In response to defeats in legislatures, the best-known gun control advocacy organization, the Brady Center to Prevent Gun Violence, recently shifted much of its efforts to the courts, helping to bring lawsuits against the gun industry. If widely successful, the lawsuits could either bankrupt gun makers and thereby produce a de facto ban on the further manufacture of firearms, or make guns prohibitively expensive and thereby bring about a de facto ban on gun buying, without benefit of new legislation. The suits rest on novel legal theories that manufacturers or distributors were negligent in (a) producing and selling guns lacking certain safety devices (e.g., “personalized gun” technologies intended to prevent anyone but the authorized user from firing the gun), (b) marketing guns to prohibited buyers such as criminals or juveniles, (c) marketing guns based on supposedly false claims that guns can be useful for self-defense, or (d) manufacturing too many guns, in excess of the demand among noncriminals. Municipal governments also brought suits based on a public nuisance theory that manufacturers should be held liable for the costs to city governments of gun violence—the costs of police and courts, medical care of the wounded, and so forth. Although lawsuits against gun manufacturers are occasionally won on more orthodox legal grounds, such as defects (as conventionally understood) in design or manufacture, U.S. courts have not yet accepted any of these new theories.

Bibliography:

  1. Bruce-Briggs, Barry. 1976. “The Great American Gun War.” The Public Interest 45:37-62.

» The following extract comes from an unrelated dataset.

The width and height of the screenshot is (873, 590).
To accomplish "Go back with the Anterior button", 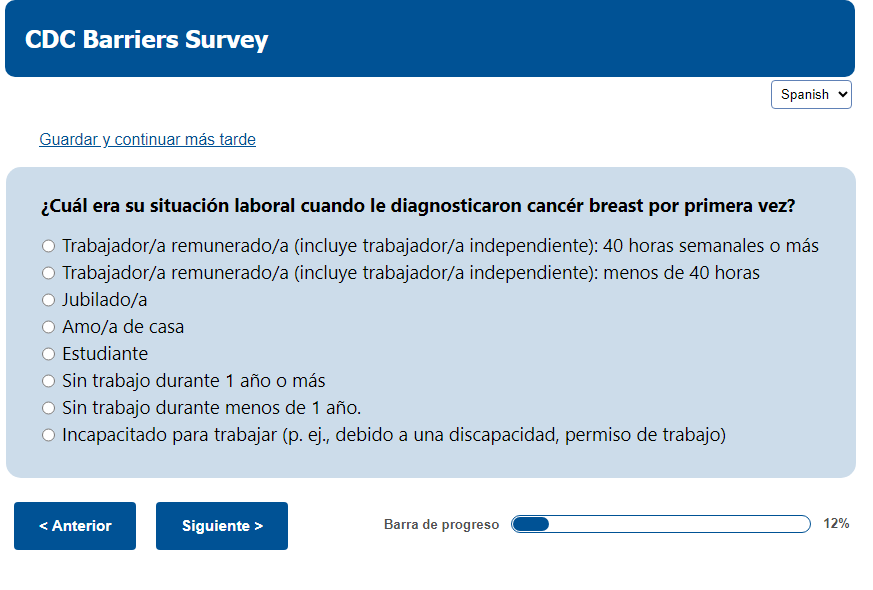I will tap(75, 526).
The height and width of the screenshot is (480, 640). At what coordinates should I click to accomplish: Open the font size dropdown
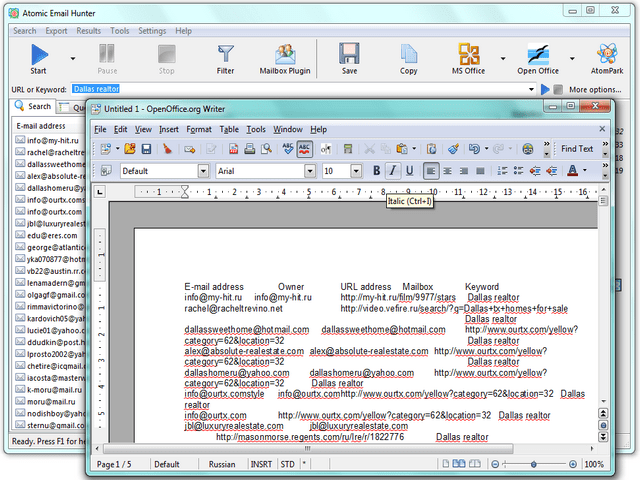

  2. Kleck, Gary. 1997. Targeting Guns: Firearms and Their Control. New York: Aldine de Gruyter.
  3. Kleck, Gary and E. Britt Patterson. 1993. “The Impact of Gun Control and Gun Ownership Levels on Violence Rates.” Journal of Quantitative Criminology 9:249-88.

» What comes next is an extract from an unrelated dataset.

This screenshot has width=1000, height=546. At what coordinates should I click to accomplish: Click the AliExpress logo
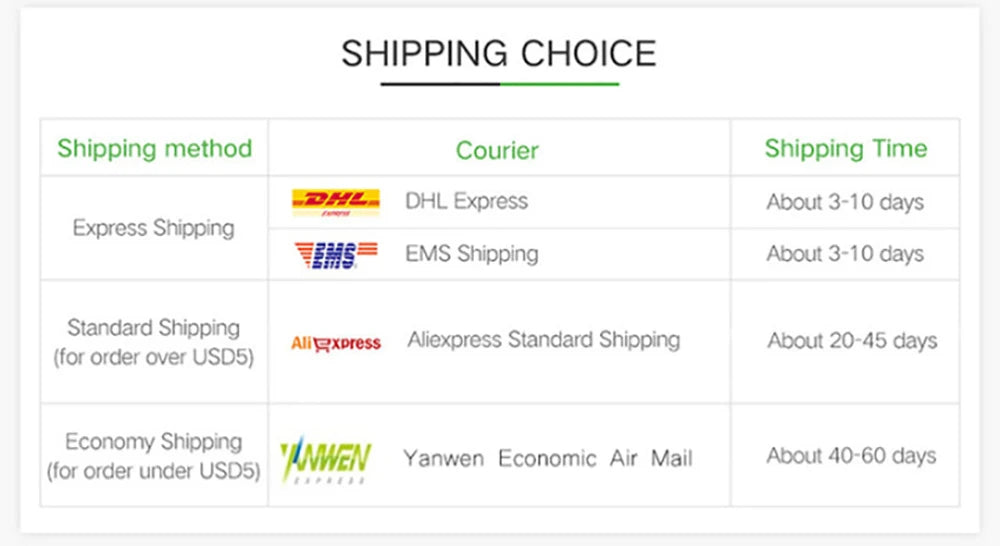pos(335,343)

  4. Newton, George D. and Franklin Zimring. 1969. Firearms and Violence in American Life: A Staff Report to the National Commission on the Causes and Prevention of Violence. Washington, DC: U.S. Government Printing Office.
  5. Vizzard, William J. 2000. Shots in the Dark: The Policy, Politics, and Symbolism of Gun Control. Lanham, MD: Rowman & Littlefield.
  6. Wright, James D. and Peter H. Rossi. 1986. Armed and Considered Dangerous: A Survey of Felons and Their Firearms. New York: Aldine de Gruyter.